岩盤から自噴するお湯をコンクリで堰き止めて湯船にしている1号泉のお風呂は、6~7人同時に入れそうなキャパを擁しています。岩の表面は自然のままの姿なのか、あるいは鑿で穿ったのかよくわかりませんが、槽内の岩肌は荒削りでゴツゴツ&ギザギザしており、ちょっとでも足を滑らせようものなら、ザクッと切創を負ってしまいそうです。
お湯は岩肌の複数箇所から湧出しているようですが、特に気泡などの噴き上がりは確認できず、岩を触れたところで、湧出する勢いを感じることもできません。でも浴槽から溢れ出るお湯の量はとても多いので、全体的な湧出量は相当多いのでしょうね。
男湯には飲泉のお湯を掬うための小さな囲いがあり、そこに赤いコップが備え付けられていました。男湯ではこの囲いからお湯を掬えば良いのですが、女湯にはこの囲いが無いらしく、その代わり、男湯と女湯の仕切りに小窓が設けられているので、女湯で飲泉したければ、男湯にいる客にコップで男湯の囲いからお湯を掬ってもらい、小窓を通じてコップを手渡してもらうことになります。でも男湯に誰もいなかったらどうするんだろう…。
お湯は無色透明ですが、岩肌の色の影響なのか、青白い色を帯びているようにも見えます。細かな浮遊物がチラホラしていましたが、湯の花なのか不純物なのかは判然としません。ちょっとぬるくて長湯したくなる湯加減のお湯に入ると、まるでローションの中に浸っちゃったかのようなヌルヌル感に包まれ、お湯自体にもトロミがあり、大変滑らかなツルスベ感が夢心地のバスタイムをもたらしてくれました。またお湯を飲泉すると、マイルドですがはっきりとしたタマゴ感(味と匂い)が感じられました。お風呂の雰囲気は決して宜しくありませんが、さすが湧きたてのお湯は上質で素晴らしく、私は目を瞑りながら湯に浸かって、お湯の良さを感じることに専念しました。
●2号泉
つづいて2号泉へ。1号泉は「旭屋旅館」が管理しているお風呂でしたが、2号泉は「山荘」の管轄らしく、「山荘」の縁側の真向かいに男女別の入り口が並んでいました。
2号泉の脇にはこのようなお湯汲み場があり、岩肌から少量のお湯がチョロチョロと湧出していました。
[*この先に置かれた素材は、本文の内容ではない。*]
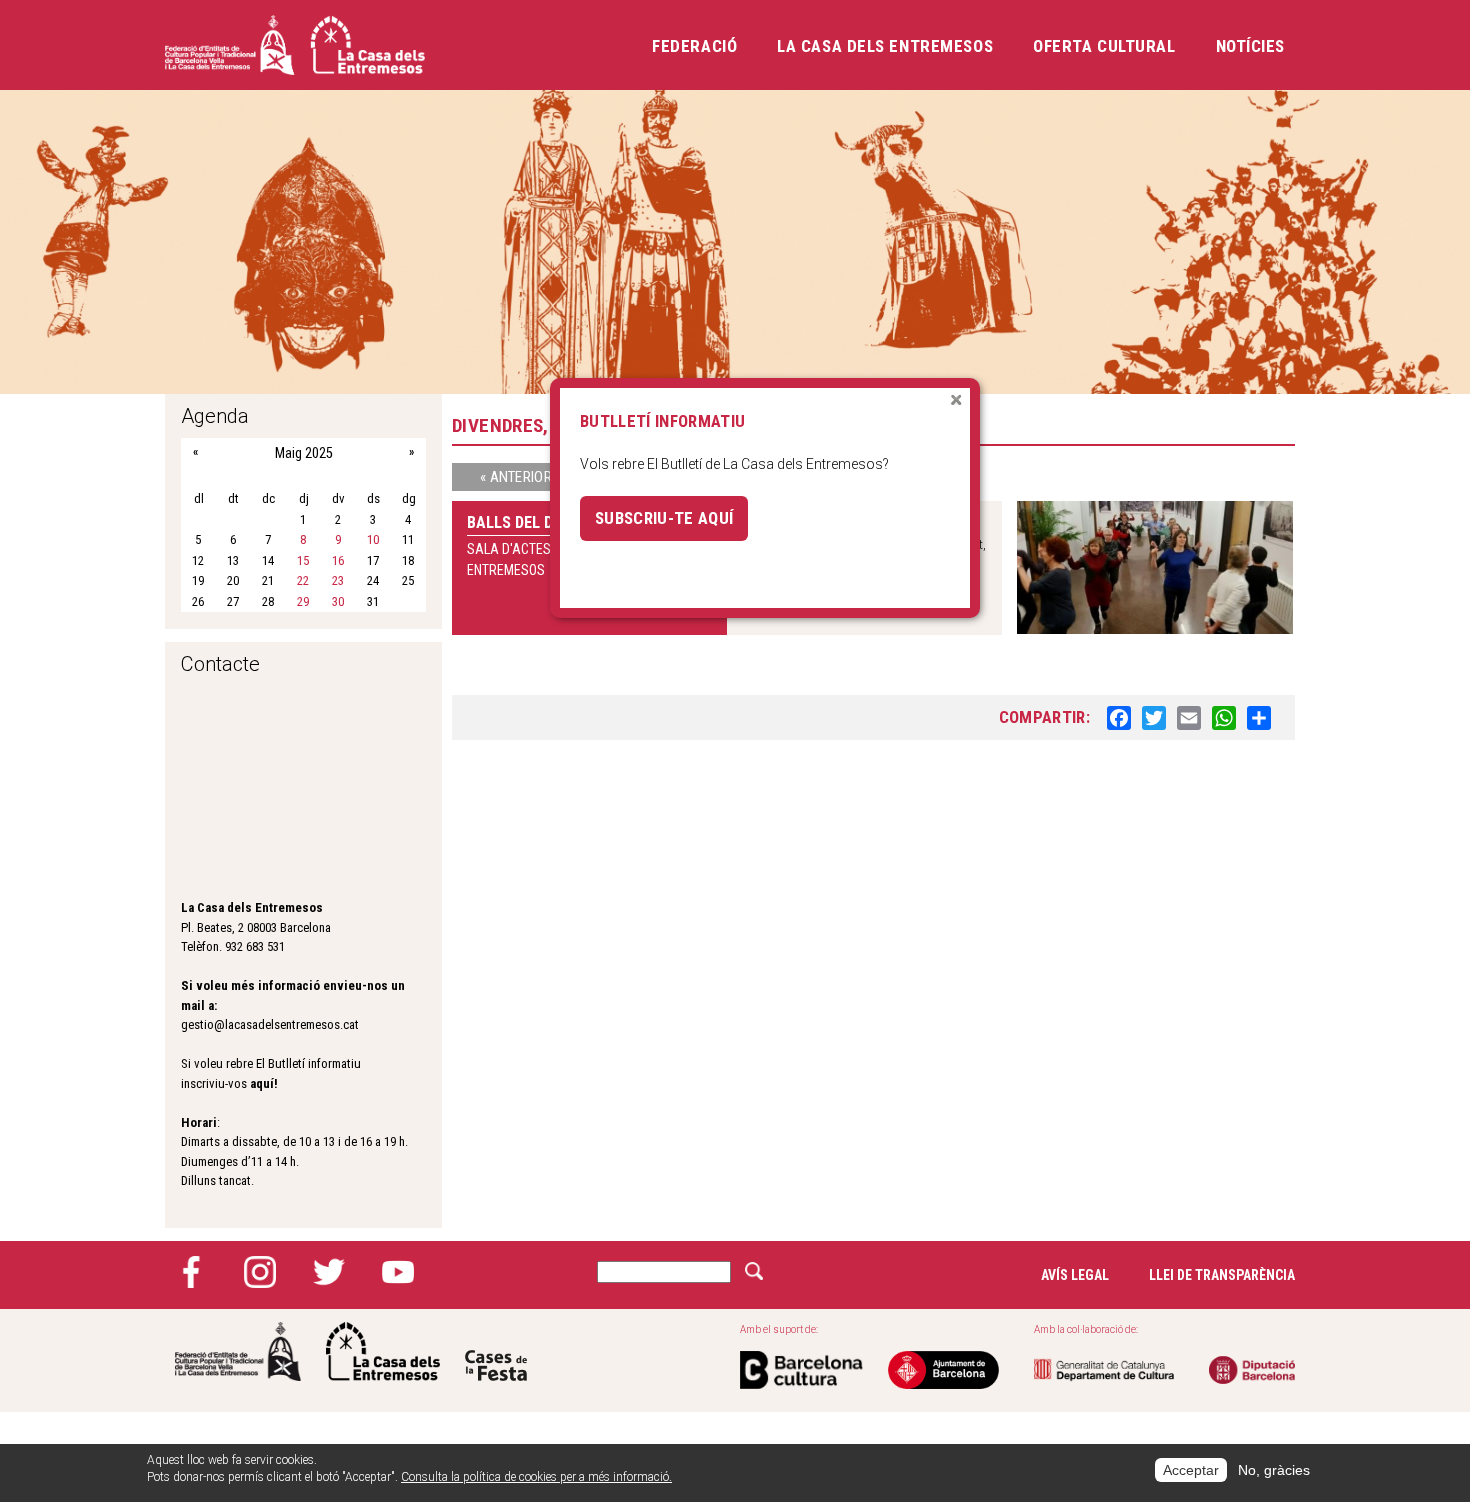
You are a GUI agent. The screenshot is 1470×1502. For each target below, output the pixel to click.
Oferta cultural (1104, 46)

でも量は少なく温度も低いので、使い途が無いらしく、そのまま捨てられていました。
男女別の扉を開けたら、いきなり目の前に棚が現れました。しかも、そのすぐ下には浴場らしい空間が姿を覗かせています。この2号泉は1号泉よりも相当小さいようです。目の前の棚には新聞紙が敷かれていますが、どうやら靴置きではなく、衣類や荷物を置くためのもののようです。ということは、ここで着替えろということか…。
1号泉のお風呂は脱衣室と浴室とを仕切るパーテーションがありましたが、こちらはそのような仕切りがなく、両室が一体になっていました。左(上)画像がその全景であり、ご覧のようにかなり狭いお風呂です。幅が狭い上に滑りやすいコンクリのステップを下って入浴ゾーンの床に立ち、後ろを振り返ると、そのステップや入口がすぐ目の前に迫っていました。
1号泉のお風呂と同じくカランはなく、備え付けの桶などで掛け湯することになります。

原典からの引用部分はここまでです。